= TEXTE =

Le programme primitif comportait deux campagnes d’été : l’une dans les parages de la Terre Victoria à l’Est ; l’autre vers la Terre de Graham à l’Ouest. Cette dernière partie, seule, fut réalisée.


La Belgica partit de Punta-Arenas, dans le détroit de Magellan, le 1er  décembre. Le navire se dirigeait au Sud, en appuyant légèrement vers l’Est, dans l’Atlantique austral. Il marchait vers l’archipel des Shetland, qui marque vers le Sud le terme extrême de la navigation ordinaire. Ce groupe d’îles, découvert par W. Smith, en 1819, et exploré par Dumont d’Urville en 1838, se trouve à la hauteur du 62e parallèle, par 54° de longitude Ouest ; il est fréquenté par des marins écossais ou américains qui viennent y chasser les phoques à fourrure. Entraînés à la recherche de leur proie, ces hardis navigateurs ont souvent pénétré plus loin vers le Sud jusqu’au moment où ils étaient arrêtés par quelque terre ou, simplement, par quelque banquise qu’ils prenaient pour une terre nouvelle. C’est ainsi que se sont formées toutes sortes de légendes inexactes sur les régions antarctiques situées au sud des Shetland.

Entre ces îles Shetland et les premières terres australes, — Terres de la Trinité et de Graham, — s’étend un bras de mer qui porte le nom de détroit de Bransfield. C’est là que la Belgica s’engagea en piquant toujours vers le Sud. D’après les descriptions des géographes, elle devait arriver ainsi au fond d’un golfe, le golfe de Hughes, que l’on croyait limité à l’Orient par les Terres de la Trinité et de Graham, et à l’Occident par une autre grande terre, la Terre de Palmer. Rien de tout cela n’est exact. La prétendue Terre de Palmer n’est qu’un archipel de petites îles. Le golfe de Hughes n’est autre chose que l’entrée d’un vaste détroit, qui vient déboucher dans le Pacifique. Ce détroit, suite de celui de Bansfield, sera nommé désormais détroit de la Belgica.

Il pourra servir à la fois d’abri et de champ de pêche. Les navires qui essayent de doubler le cap Horn sont quelquefois poussés par les cyclones jusqu’aux Shetland. S’ils sont trop éprouvés pour regagner la Terre de Feu, ils trouveront, plus près, dans le détroit de la Belgica, des mouillages tranquilles et sûrs, pour s’y réparer. — D’autre part, les chasseurs de baleines y trouveront un ample butin. Les mégaptères et les baleinoptères y ont été découverts, en grand nombre, par les membres de l’expédition belge.

La côte orientale du nouveau détroit est formée en haut par la Terre de la Trinité ; en bas, vers le Sud, par la Terre de Graham ; et, reliant les deux, par une terre inaperçue jusque-là, qui a reçu le nom de Terre de Danco, en l’honneur de l’un des membres de l’expédition qui a laissé sa vie dans ces parages. Les rives sont bordées de montagnes à pentes rai des et à vallées étroites, dont quelques-unes atteignent jusqu’à 2 000 mètres de hauteur. À l’époque où la Belgica le traversait, ce chenal était libre de glaces, mais les roches cristallines anciennes qui en forment les bords étaient, à l’exception de quelques petites îles, entièrement recouvertes d’une carapace de glace, de telle sorte que les parois des falaises montraient seules la roche à nu.

Enregistrements de texte et de pointage d'éléments:
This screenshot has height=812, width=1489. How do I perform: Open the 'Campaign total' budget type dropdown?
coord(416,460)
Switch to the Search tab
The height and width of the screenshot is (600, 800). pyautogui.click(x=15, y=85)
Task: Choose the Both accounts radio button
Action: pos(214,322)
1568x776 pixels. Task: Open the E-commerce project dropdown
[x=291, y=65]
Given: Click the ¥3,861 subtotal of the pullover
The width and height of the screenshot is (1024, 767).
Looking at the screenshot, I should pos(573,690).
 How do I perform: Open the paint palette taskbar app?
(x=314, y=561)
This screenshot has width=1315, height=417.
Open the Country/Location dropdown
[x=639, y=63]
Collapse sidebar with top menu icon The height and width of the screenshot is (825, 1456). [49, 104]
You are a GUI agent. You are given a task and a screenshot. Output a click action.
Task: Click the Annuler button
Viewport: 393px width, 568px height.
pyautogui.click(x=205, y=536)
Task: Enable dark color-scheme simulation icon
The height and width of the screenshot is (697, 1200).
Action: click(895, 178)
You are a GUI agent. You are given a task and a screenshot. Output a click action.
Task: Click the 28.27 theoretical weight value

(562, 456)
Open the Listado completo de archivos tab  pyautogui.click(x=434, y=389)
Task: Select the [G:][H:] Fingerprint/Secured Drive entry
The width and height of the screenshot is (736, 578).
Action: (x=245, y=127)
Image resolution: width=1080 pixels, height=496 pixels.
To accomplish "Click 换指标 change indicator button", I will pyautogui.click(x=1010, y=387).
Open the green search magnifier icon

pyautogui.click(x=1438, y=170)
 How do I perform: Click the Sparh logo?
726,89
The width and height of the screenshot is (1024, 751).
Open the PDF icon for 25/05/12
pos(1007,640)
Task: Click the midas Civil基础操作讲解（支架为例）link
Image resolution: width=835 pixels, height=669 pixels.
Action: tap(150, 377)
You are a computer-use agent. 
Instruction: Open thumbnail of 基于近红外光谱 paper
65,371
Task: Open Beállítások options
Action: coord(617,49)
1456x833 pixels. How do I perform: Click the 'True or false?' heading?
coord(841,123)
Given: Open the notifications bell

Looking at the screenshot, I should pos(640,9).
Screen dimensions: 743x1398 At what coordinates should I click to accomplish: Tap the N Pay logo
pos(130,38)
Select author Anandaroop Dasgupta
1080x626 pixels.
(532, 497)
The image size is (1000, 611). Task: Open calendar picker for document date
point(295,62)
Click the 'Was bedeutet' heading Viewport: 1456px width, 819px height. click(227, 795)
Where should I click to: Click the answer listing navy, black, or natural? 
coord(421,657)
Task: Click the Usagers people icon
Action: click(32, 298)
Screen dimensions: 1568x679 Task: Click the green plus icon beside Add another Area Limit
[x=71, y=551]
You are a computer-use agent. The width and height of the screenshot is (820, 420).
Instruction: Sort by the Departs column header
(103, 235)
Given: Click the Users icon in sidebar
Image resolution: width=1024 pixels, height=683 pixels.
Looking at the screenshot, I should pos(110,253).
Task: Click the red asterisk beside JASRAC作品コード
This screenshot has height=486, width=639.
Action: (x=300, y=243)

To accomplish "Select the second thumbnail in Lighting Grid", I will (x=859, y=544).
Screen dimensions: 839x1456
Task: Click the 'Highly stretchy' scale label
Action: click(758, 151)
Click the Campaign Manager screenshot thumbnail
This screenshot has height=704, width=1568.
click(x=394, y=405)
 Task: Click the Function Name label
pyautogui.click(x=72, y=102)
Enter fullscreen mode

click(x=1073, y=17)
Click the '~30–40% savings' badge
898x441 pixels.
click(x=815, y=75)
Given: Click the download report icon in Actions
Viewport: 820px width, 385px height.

= CONSIGNES =
A - D'après le texte sur l'expédition de la Belgica, de quel port le navire est-il parti ?
B - Dans le texte sur l'expédition de la Belgica, recopiez le passage qui va de « Entre ces îles » jusqu'à « de la Belgica. » en substituant « golfe Hughes » à « golfe de Hughes ».

= CORRIGÉ =
A - De Punta-Arenas, dans le détroit de Magellan.

B -
Entre ces îles Shetland et les premières terres australes, — Terres de la Trinité et de Graham, — s’étend un bras de mer qui porte le nom de détroit de Bransfield. C’est là que la Belgica s’engagea en piquant toujours vers le Sud. D’après les descriptions des géographes, elle devait arriver ainsi au fond d’un golfe, le golfe Hughes, que l’on croyait limité à l’Orient par les Terres de la Trinité et de Graham, et à l’Occident par une autre grande terre, la Terre de Palmer. Rien de tout cela n’est exact. La prétendue Terre de Palmer n’est qu’un archipel de petites îles. Le golfe Hughes n’est autre chose que l’entrée d’un vaste détroit, qui vient déboucher dans le Pacifique. Ce détroit, suite de celui de Bansfield, sera nommé désormais détroit de la Belgica.